[Dataset entries]
· · · · ·
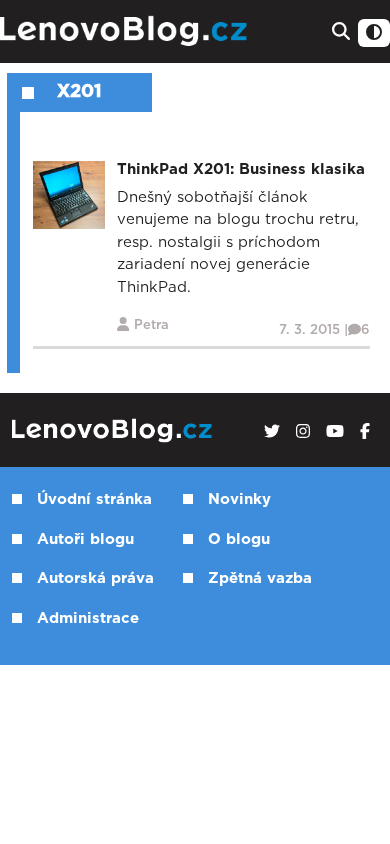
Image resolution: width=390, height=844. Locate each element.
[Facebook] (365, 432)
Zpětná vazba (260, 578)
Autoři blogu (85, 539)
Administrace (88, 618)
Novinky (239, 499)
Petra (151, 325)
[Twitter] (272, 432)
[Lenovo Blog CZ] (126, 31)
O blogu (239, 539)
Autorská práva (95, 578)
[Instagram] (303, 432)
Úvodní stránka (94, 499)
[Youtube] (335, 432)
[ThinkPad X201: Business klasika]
· · · · ·
Exercise instructions :: Beginning at the line that contains "Administrace (88, 618)" and ending at the last line above, copy each line without any change.

Result of the task ::
Administrace (88, 618)
Novinky (239, 499)
Petra (151, 325)
[Twitter] (272, 432)
[Lenovo Blog CZ] (126, 31)
O blogu (239, 539)
Autorská práva (95, 578)
[Instagram] (303, 432)
Úvodní stránka (94, 499)
[Youtube] (335, 432)
[ThinkPad X201: Business klasika]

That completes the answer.